┌──

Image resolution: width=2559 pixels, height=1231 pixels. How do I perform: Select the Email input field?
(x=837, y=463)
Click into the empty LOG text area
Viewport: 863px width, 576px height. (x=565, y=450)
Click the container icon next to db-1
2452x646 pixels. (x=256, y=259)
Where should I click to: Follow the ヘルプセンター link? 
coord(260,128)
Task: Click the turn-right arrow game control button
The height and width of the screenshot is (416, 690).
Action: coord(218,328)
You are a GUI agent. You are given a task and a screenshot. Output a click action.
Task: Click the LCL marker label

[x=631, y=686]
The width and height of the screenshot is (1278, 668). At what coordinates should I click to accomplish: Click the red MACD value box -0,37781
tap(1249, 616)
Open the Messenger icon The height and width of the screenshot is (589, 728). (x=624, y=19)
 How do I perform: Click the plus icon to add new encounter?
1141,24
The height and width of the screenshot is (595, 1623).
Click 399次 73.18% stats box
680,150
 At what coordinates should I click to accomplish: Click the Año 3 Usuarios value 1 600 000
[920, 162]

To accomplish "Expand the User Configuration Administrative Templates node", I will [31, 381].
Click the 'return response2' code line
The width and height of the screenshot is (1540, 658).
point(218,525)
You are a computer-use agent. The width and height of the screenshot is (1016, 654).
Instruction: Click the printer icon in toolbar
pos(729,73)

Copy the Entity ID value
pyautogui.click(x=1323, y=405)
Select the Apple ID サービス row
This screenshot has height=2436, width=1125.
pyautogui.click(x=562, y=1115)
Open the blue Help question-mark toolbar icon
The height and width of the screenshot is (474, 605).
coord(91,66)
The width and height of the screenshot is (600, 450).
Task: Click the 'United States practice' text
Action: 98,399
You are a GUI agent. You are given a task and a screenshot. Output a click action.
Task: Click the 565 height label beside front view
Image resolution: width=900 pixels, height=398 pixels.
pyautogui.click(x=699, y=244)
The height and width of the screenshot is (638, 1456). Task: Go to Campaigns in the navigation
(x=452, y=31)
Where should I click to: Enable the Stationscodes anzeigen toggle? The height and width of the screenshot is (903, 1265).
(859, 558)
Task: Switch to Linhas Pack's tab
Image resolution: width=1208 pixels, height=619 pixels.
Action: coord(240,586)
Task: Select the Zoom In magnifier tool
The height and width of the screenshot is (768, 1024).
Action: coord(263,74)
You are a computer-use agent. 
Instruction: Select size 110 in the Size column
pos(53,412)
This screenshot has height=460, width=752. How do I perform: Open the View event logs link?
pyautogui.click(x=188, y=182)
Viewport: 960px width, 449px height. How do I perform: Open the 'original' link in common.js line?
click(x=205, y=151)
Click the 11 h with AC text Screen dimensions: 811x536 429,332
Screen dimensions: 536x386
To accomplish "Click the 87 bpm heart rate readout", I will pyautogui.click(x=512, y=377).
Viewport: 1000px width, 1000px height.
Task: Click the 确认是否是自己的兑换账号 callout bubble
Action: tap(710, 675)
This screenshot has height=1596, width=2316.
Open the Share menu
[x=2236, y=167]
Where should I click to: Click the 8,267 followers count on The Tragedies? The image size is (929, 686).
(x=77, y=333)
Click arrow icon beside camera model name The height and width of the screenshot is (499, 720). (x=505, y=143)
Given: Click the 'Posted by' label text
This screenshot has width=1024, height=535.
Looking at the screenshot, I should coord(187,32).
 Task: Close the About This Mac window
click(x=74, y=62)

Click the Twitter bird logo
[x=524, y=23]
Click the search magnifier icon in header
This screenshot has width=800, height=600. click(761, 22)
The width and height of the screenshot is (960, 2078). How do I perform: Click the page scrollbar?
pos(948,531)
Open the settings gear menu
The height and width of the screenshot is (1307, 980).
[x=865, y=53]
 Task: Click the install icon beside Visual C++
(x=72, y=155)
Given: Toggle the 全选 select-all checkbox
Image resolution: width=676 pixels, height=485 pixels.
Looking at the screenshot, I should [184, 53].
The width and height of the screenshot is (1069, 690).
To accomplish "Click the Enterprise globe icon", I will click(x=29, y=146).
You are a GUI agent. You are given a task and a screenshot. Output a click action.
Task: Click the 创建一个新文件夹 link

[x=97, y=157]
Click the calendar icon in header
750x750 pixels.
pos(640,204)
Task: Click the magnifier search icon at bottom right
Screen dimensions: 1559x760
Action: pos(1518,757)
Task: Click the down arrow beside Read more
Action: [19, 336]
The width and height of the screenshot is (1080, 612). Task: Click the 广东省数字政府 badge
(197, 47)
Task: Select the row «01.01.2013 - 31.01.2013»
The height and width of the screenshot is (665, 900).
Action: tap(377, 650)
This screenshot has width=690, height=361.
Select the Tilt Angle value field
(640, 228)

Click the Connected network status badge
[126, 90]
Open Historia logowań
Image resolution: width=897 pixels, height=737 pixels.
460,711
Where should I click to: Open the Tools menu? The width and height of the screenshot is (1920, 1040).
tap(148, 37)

└──

The records above need to be written out once more, exactly.

Your response =>
Image resolution: width=2559 pixels, height=1231 pixels. How do I perform: Select the Email input field?
(x=837, y=463)
Click into the empty LOG text area
Viewport: 863px width, 576px height. (x=565, y=450)
Click the container icon next to db-1
2452x646 pixels. (x=256, y=259)
Where should I click to: Follow the ヘルプセンター link? 
coord(260,128)
Task: Click the turn-right arrow game control button
The height and width of the screenshot is (416, 690).
Action: coord(218,328)
You are a GUI agent. You are given a task and a screenshot. Output a click action.
Task: Click the LCL marker label

[x=631, y=686]
The width and height of the screenshot is (1278, 668). At what coordinates should I click to accomplish: Click the red MACD value box -0,37781
tap(1249, 616)
Open the Messenger icon The height and width of the screenshot is (589, 728). (x=624, y=19)
 How do I perform: Click the plus icon to add new encounter?
1141,24
The height and width of the screenshot is (595, 1623).
Click 399次 73.18% stats box
680,150
 At what coordinates should I click to accomplish: Click the Año 3 Usuarios value 1 600 000
[920, 162]

To accomplish "Expand the User Configuration Administrative Templates node", I will [31, 381].
Click the 'return response2' code line
The width and height of the screenshot is (1540, 658).
point(218,525)
You are a computer-use agent. The width and height of the screenshot is (1016, 654).
Instruction: Click the printer icon in toolbar
pos(729,73)

Copy the Entity ID value
pyautogui.click(x=1323, y=405)
Select the Apple ID サービス row
This screenshot has height=2436, width=1125.
pyautogui.click(x=562, y=1115)
Open the blue Help question-mark toolbar icon
The height and width of the screenshot is (474, 605).
coord(91,66)
The width and height of the screenshot is (600, 450).
Task: Click the 'United States practice' text
Action: 98,399
You are a GUI agent. You are given a task and a screenshot. Output a click action.
Task: Click the 565 height label beside front view
Image resolution: width=900 pixels, height=398 pixels.
pyautogui.click(x=699, y=244)
The height and width of the screenshot is (638, 1456). Task: Go to Campaigns in the navigation
(x=452, y=31)
Where should I click to: Enable the Stationscodes anzeigen toggle? The height and width of the screenshot is (903, 1265).
(859, 558)
Task: Switch to Linhas Pack's tab
Image resolution: width=1208 pixels, height=619 pixels.
Action: coord(240,586)
Task: Select the Zoom In magnifier tool
The height and width of the screenshot is (768, 1024).
Action: coord(263,74)
You are a computer-use agent. 
Instruction: Select size 110 in the Size column
pos(53,412)
This screenshot has height=460, width=752. How do I perform: Open the View event logs link?
pyautogui.click(x=188, y=182)
Viewport: 960px width, 449px height. How do I perform: Open the 'original' link in common.js line?
click(x=205, y=151)
Click the 11 h with AC text Screen dimensions: 811x536 429,332
Screen dimensions: 536x386
To accomplish "Click the 87 bpm heart rate readout", I will pyautogui.click(x=512, y=377).
Viewport: 1000px width, 1000px height.
Task: Click the 确认是否是自己的兑换账号 callout bubble
Action: tap(710, 675)
This screenshot has height=1596, width=2316.
Open the Share menu
[x=2236, y=167]
Where should I click to: Click the 8,267 followers count on The Tragedies? The image size is (929, 686).
(x=77, y=333)
Click arrow icon beside camera model name The height and width of the screenshot is (499, 720). (x=505, y=143)
Given: Click the 'Posted by' label text
This screenshot has width=1024, height=535.
Looking at the screenshot, I should coord(187,32).
 Task: Close the About This Mac window
click(x=74, y=62)

Click the Twitter bird logo
[x=524, y=23]
Click the search magnifier icon in header
This screenshot has width=800, height=600. click(761, 22)
The width and height of the screenshot is (960, 2078). How do I perform: Click the page scrollbar?
pos(948,531)
Open the settings gear menu
The height and width of the screenshot is (1307, 980).
[x=865, y=53]
 Task: Click the install icon beside Visual C++
(x=72, y=155)
Given: Toggle the 全选 select-all checkbox
Image resolution: width=676 pixels, height=485 pixels.
Looking at the screenshot, I should [184, 53].
The width and height of the screenshot is (1069, 690).
To accomplish "Click the Enterprise globe icon", I will click(x=29, y=146).
You are a GUI agent. You are given a task and a screenshot. Output a click action.
Task: Click the 创建一个新文件夹 link

[x=97, y=157]
Click the calendar icon in header
750x750 pixels.
pos(640,204)
Task: Click the magnifier search icon at bottom right
Screen dimensions: 1559x760
Action: pos(1518,757)
Task: Click the down arrow beside Read more
Action: [19, 336]
The width and height of the screenshot is (1080, 612). Task: Click the 广东省数字政府 badge
(197, 47)
Task: Select the row «01.01.2013 - 31.01.2013»
The height and width of the screenshot is (665, 900).
Action: tap(377, 650)
This screenshot has width=690, height=361.
Select the Tilt Angle value field
(640, 228)

Click the Connected network status badge
[126, 90]
Open Historia logowań
Image resolution: width=897 pixels, height=737 pixels.
460,711
Where should I click to: Open the Tools menu? The width and height of the screenshot is (1920, 1040).
tap(148, 37)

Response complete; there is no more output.